━━━━━ TASK DATA ━━━━━

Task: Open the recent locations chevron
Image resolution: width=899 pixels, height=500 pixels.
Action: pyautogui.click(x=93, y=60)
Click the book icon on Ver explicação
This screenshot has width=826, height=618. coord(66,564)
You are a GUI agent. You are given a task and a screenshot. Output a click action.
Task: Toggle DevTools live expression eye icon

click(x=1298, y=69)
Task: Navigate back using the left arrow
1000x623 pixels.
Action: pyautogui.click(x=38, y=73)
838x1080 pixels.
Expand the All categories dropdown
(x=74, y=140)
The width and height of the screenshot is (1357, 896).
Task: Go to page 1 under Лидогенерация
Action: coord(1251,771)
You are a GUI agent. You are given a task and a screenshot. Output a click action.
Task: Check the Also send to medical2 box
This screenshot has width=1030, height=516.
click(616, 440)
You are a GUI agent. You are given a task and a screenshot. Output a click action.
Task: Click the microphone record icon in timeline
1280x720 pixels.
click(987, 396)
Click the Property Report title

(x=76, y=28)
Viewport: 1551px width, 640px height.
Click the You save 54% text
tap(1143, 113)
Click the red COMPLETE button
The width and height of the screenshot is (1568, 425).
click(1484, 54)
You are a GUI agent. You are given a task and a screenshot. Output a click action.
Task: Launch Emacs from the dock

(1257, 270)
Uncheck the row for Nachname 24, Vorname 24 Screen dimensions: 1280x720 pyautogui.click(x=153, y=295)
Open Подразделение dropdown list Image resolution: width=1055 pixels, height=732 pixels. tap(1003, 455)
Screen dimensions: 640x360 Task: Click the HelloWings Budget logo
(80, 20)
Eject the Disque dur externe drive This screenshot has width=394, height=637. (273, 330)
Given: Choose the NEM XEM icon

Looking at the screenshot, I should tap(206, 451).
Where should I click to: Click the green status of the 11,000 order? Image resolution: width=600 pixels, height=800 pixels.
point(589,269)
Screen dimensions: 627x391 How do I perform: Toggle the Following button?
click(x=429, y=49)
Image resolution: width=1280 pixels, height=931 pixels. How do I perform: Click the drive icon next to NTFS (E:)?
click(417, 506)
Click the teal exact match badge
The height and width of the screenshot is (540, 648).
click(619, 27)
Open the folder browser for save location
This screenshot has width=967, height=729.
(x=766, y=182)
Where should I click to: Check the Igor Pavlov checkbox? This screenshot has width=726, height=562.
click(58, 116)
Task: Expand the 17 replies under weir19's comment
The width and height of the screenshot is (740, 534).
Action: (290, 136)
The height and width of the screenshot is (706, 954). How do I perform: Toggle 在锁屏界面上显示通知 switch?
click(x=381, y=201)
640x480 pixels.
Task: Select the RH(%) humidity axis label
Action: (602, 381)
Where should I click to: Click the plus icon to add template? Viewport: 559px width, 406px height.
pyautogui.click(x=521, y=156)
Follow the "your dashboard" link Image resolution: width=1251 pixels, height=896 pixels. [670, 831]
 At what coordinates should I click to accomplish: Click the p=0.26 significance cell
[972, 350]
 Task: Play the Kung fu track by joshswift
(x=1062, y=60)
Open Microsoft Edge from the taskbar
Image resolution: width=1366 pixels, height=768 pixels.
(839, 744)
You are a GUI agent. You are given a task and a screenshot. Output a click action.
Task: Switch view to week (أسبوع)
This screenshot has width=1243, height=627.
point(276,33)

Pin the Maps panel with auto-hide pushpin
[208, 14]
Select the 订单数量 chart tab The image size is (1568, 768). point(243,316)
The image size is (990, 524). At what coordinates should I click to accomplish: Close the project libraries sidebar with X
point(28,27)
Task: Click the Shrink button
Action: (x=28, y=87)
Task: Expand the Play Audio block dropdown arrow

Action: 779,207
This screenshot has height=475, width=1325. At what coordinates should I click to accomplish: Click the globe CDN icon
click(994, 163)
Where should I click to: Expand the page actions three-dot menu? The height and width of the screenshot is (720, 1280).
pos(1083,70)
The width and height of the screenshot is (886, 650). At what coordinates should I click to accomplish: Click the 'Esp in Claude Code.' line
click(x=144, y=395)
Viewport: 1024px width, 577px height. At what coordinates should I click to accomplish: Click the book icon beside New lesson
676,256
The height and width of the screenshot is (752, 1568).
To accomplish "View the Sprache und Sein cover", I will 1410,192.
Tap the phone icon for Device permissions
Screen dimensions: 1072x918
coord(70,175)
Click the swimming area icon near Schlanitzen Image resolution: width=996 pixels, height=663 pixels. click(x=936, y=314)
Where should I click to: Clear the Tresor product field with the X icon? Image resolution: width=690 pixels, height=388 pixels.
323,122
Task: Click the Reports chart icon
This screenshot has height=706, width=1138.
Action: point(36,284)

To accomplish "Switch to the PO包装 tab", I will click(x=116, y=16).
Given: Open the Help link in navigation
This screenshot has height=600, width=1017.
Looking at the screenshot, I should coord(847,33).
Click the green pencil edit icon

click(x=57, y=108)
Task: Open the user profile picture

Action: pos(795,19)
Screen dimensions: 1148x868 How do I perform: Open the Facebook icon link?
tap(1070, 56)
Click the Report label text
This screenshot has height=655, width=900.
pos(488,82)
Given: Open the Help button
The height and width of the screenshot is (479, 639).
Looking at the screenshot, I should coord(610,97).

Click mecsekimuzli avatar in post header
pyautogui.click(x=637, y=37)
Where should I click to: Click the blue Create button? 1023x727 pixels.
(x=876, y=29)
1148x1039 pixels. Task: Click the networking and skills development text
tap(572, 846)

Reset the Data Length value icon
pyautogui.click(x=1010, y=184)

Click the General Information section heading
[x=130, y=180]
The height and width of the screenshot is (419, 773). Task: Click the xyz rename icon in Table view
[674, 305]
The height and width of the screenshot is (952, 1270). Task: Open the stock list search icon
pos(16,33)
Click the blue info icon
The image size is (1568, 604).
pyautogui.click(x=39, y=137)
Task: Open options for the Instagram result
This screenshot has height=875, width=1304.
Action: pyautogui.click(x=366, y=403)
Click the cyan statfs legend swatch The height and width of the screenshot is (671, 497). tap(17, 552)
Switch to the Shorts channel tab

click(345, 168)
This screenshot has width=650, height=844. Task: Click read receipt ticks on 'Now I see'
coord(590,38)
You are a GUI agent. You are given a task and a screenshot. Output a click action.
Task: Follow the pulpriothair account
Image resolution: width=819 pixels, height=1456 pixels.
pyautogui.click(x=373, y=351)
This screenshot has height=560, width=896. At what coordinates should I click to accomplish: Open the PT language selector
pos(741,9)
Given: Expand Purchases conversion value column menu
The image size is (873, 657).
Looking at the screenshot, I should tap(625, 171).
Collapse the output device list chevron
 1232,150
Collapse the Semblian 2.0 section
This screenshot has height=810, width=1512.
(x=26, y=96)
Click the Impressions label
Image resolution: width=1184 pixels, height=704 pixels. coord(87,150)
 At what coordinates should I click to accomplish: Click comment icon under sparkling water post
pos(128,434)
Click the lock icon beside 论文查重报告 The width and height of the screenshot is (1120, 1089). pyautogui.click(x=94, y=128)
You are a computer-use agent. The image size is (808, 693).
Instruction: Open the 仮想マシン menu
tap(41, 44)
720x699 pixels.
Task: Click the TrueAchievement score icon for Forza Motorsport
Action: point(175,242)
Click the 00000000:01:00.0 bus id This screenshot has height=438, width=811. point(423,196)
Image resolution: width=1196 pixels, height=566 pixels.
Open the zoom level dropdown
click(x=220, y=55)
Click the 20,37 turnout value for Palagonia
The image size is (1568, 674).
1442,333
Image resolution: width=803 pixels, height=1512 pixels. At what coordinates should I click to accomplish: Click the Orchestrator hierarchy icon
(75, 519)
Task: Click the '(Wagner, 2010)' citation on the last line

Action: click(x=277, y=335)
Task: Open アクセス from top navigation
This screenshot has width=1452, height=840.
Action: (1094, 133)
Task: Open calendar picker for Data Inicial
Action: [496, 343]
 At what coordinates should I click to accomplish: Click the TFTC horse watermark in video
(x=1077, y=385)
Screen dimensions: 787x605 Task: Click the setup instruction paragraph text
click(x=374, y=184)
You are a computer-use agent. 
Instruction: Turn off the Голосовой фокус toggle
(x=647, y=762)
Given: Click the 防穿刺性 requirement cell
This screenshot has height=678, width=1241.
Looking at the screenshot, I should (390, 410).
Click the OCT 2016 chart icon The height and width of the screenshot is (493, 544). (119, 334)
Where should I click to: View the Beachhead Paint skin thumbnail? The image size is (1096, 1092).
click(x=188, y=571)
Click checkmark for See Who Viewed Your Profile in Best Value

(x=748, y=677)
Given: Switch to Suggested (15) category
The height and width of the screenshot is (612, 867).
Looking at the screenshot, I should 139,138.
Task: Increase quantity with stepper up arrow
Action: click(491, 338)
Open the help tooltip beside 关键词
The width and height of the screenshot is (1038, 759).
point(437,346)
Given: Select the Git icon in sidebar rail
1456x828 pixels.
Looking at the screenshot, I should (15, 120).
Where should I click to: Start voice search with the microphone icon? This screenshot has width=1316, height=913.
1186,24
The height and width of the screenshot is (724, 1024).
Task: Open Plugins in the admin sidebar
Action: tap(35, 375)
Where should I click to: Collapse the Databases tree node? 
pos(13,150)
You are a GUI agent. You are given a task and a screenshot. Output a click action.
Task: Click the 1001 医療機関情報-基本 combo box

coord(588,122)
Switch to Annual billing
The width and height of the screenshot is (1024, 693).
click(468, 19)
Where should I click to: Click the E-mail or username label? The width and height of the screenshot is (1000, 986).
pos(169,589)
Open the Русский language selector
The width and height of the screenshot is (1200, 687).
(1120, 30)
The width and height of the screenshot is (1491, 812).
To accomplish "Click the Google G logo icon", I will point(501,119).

━━━━━

AIM OF THE EXERCISE — Each line of the data in which the string "navigation" appears needs to be copied.

RESULT OF THIS EXERCISE —
Given: Open the Help link in navigation
Task: Open アクセス from top navigation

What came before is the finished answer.